Your task:
In the listing below, start your output at the line with "Open the 'Este mês' period dropdown" and end it after the line with "Select the lock", copying every line exactly.

Task input:
====

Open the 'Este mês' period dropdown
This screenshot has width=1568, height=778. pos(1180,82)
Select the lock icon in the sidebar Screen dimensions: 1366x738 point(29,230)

====

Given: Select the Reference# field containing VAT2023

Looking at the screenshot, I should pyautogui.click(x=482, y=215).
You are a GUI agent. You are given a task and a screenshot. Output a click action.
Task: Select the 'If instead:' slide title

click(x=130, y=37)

====

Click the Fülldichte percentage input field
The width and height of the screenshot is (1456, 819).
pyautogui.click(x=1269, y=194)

====

Answer below:
Open the 'Este mês' period dropdown
This screenshot has width=1568, height=778. pos(1180,82)
Select the lock icon in the sidebar Screen dimensions: 1366x738 point(29,230)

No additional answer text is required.